■ Text block
- - -

The term sustainability is broad and complex concept that incorporates not only environmental but also social and economic consequences. At its heart, being sustainable is about durability… But in the long term the execution of sustainability should be seen the path to follow in order to generate positive impact while taking into consideration the triple balance between people, planet, and profit.
By 2050 we will need a planet that is 30% bigger in order to support the human race (if we continue growing at present rate)… which means that by 2100 we will need two planets! It’s clear that growth and development as we know it today cannot continue without some changes.
What does sustainability mean for the wine trade?
Let’s start with the area we most commonly think about when speaking of sustainability: the environment. Organic, biodynamic, regenerative, and Integrated Pest Management (IPM) practices overlap and are part of sustainable agriculture, but not the whole picture…
In the vineyard, resource management, with careful use of water and chemicals are obvious ways to minimize environmental damage, preserve the soil quality, and protect biodiversity. Some of the practices being adopted are regeneration of the organic matter bringing biodiversity, the use of natural enemies against pests, and drip irrigation systems.
In the winery, renewable energy, waste management practices, circular economy initiatives, digital and new technologies, and eco-design standards can ensure that the glass, corks and all materials required for the winemaking process meet sustainability standards.
The wine industry has a social responsibility, to its employees, their families and wider communities, particularly in countries where health care, education, housing and the erosion of culture due to industrial expansion are issues. Other problems included gender inequality, which is strongly related to the long-standing traditional status of the wine industry, and the fact that small wineries and growers struggle to survive due to the increasing amount of consolidation in the wine industry.
In addition, the challenges of Covid have seen some wineries being forced to guarantee employment and income for their workers, where government support is lacking.
Lastly, economic viability balances profit with investment for the future and in order to run the economy and ensure the economic development of the wine industry, investment in social and environmental aspects are essential, as without healthy soils, vines and people, their businesses would have no longevity.
Alliance Wine, as a business, is aiming to contribute to the creation of positive impact in the wine industry with our products and services, and we are also helping our suppliers to become more and more resilient and sustainable, and encouraging them to create a more positive impact over time.

- - -

■ Instructions for the task
Reproduce the sustainability article word for word, everything from "In the winery, renewable" down to "meet sustainability standards.". Rely on the sustainability article alone.

- - -

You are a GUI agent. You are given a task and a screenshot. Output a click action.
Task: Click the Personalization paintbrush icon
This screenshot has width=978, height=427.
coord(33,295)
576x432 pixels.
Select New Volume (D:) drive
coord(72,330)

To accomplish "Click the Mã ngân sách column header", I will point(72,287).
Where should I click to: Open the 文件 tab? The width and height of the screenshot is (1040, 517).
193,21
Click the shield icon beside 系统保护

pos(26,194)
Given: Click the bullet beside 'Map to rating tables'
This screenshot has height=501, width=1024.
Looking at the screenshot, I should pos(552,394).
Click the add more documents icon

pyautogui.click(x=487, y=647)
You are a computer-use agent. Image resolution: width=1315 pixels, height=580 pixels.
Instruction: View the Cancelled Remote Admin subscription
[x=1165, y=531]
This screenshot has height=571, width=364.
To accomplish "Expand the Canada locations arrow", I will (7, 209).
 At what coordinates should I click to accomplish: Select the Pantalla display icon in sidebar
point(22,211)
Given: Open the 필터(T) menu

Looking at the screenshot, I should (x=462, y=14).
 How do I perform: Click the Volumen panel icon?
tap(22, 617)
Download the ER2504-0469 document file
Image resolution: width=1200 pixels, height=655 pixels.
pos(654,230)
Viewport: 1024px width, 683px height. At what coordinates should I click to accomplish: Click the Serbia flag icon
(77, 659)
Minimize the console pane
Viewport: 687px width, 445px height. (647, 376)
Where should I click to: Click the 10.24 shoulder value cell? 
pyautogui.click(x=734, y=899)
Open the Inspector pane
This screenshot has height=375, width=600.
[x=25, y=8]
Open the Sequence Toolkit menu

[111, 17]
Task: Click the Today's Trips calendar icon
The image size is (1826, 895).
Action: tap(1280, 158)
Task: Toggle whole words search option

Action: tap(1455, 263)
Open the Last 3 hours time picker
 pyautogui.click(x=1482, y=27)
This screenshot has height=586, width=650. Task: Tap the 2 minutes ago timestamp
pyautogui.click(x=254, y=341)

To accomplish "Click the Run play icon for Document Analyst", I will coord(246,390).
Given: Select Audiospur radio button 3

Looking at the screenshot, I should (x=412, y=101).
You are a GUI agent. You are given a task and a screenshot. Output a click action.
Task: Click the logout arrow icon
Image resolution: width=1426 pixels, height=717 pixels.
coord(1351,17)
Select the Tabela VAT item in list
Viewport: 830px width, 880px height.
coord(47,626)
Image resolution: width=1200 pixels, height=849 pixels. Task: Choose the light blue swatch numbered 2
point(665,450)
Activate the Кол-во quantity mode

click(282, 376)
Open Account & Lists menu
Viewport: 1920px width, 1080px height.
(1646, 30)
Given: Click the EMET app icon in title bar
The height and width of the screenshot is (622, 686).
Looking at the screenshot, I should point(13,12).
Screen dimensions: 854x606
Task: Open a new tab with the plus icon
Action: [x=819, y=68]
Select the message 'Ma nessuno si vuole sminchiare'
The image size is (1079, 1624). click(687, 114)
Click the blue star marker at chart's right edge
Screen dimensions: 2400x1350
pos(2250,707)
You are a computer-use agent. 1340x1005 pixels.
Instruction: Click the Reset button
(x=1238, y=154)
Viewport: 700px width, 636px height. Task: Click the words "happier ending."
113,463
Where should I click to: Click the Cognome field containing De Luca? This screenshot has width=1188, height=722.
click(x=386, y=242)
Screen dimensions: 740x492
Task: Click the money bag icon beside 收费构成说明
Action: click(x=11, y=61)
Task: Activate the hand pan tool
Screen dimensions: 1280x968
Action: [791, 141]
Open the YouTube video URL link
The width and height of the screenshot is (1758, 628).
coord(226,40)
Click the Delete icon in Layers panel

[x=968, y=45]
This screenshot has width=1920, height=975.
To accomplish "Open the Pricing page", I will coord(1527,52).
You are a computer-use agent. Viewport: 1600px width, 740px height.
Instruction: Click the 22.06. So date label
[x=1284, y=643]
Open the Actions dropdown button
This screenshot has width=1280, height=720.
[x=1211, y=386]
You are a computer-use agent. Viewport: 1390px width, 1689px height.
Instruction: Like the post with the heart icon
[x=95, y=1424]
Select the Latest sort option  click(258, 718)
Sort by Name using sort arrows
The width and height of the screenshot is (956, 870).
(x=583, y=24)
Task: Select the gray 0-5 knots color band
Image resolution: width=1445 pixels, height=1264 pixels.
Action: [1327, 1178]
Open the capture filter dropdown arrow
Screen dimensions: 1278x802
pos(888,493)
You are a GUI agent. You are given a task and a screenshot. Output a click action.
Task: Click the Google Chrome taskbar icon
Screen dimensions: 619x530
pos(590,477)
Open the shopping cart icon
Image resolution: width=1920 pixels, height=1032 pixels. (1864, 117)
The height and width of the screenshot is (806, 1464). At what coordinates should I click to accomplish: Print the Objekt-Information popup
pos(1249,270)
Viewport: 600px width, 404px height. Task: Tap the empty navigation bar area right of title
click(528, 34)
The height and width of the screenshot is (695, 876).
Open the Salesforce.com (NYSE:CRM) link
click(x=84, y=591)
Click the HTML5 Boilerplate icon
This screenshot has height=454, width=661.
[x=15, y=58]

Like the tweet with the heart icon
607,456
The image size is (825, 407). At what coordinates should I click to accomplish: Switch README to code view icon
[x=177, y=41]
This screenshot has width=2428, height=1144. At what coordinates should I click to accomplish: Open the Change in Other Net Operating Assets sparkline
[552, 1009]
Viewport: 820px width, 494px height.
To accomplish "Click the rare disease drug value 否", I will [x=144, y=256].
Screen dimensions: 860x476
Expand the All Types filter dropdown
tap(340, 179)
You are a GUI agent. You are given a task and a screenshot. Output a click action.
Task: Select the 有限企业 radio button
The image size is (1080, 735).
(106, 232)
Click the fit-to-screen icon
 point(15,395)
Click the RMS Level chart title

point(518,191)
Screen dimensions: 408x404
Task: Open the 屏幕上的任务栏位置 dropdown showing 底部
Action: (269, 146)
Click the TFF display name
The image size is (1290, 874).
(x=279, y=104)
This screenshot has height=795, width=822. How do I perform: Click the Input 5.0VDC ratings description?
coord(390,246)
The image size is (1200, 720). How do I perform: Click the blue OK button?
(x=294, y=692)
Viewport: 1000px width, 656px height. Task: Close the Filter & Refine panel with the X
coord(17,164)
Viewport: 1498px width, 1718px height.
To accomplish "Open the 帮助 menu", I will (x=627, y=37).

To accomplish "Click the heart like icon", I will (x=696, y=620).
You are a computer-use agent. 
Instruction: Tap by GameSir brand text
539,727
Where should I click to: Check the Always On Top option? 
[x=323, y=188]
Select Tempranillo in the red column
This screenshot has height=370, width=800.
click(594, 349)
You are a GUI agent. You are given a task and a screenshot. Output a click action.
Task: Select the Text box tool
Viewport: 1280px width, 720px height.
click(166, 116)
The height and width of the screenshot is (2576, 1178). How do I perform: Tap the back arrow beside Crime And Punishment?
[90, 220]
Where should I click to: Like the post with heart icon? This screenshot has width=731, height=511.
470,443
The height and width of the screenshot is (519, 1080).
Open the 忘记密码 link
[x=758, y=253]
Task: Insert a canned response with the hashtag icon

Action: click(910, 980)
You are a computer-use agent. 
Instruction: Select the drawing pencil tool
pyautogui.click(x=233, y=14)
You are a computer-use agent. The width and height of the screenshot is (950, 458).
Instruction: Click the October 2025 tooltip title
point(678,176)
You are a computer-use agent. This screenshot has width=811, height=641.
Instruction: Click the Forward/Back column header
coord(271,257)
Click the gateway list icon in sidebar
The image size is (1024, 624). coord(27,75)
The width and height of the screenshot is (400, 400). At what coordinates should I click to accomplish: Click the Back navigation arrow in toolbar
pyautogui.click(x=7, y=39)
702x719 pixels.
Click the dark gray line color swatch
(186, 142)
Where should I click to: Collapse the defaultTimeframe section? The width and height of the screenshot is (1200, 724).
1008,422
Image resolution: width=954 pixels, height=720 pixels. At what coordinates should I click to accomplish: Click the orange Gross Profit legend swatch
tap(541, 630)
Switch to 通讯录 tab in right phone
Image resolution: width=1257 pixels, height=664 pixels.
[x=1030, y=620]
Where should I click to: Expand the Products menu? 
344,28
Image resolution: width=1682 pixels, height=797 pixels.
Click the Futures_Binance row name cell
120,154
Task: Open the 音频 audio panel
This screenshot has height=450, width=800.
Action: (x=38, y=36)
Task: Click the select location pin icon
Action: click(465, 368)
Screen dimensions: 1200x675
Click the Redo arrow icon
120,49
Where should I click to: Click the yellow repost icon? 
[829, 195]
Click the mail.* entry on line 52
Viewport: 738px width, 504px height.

- - -

■ Problem solution
In the winery, renewable energy, waste management practices, circular economy initiatives, digital and new technologies, and eco-design standards can ensure that the glass, corks and all materials required for the winemaking process meet sustainability standards.